··· Data to use

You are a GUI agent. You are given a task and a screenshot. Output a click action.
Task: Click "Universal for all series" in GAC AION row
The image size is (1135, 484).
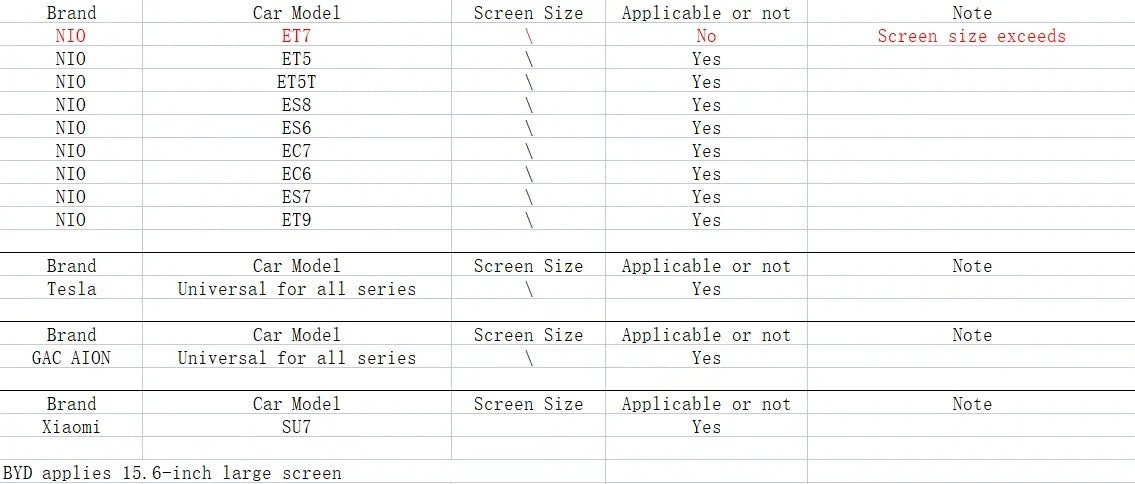coord(296,358)
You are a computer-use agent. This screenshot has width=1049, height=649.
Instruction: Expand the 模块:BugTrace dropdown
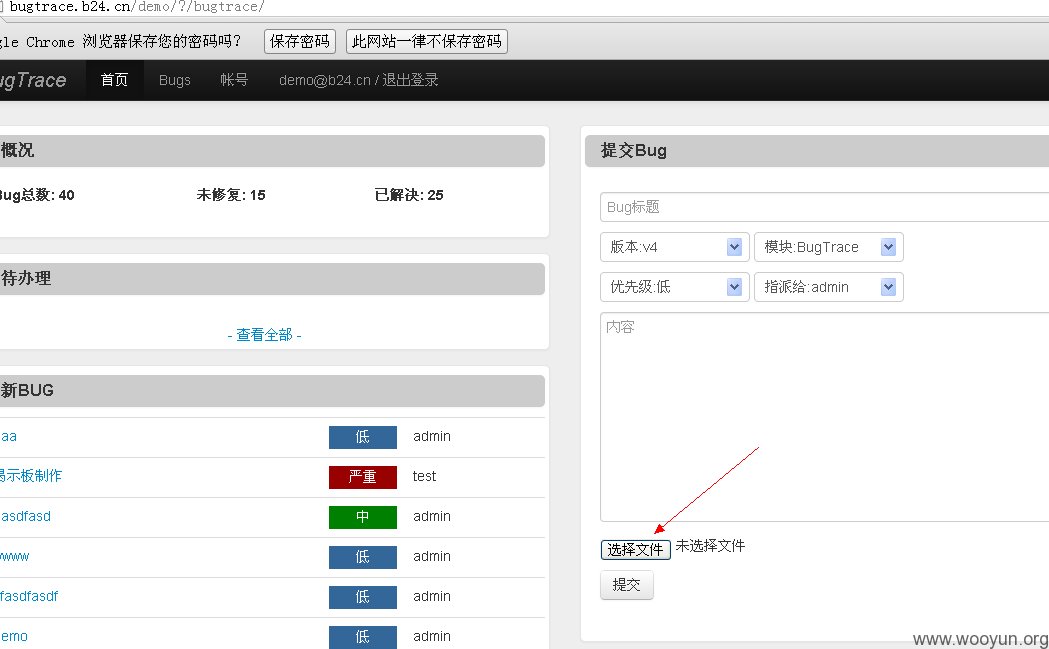(x=829, y=247)
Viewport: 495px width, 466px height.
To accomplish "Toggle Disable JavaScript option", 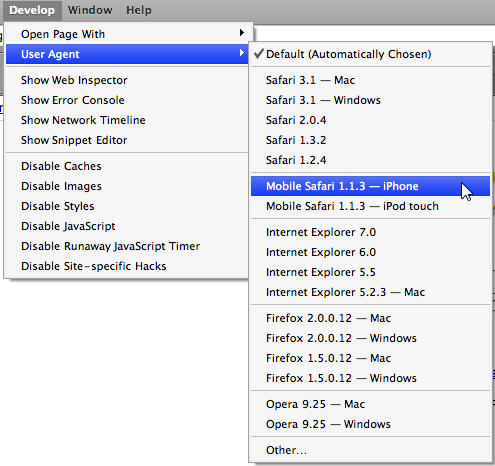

······

Leave the images behind and write out every entry exactly.

You are a GUI agent. You are given a task and a screenshot. Output a click action.
Task: Click "Universal for all series" in GAC AION row
The image size is (1135, 484).
coord(296,358)
You are a computer-use agent. This screenshot has width=1049, height=649.
Instruction: Expand the 模块:BugTrace dropdown
(x=829, y=247)
Viewport: 495px width, 466px height.
To accomplish "Toggle Disable JavaScript option", 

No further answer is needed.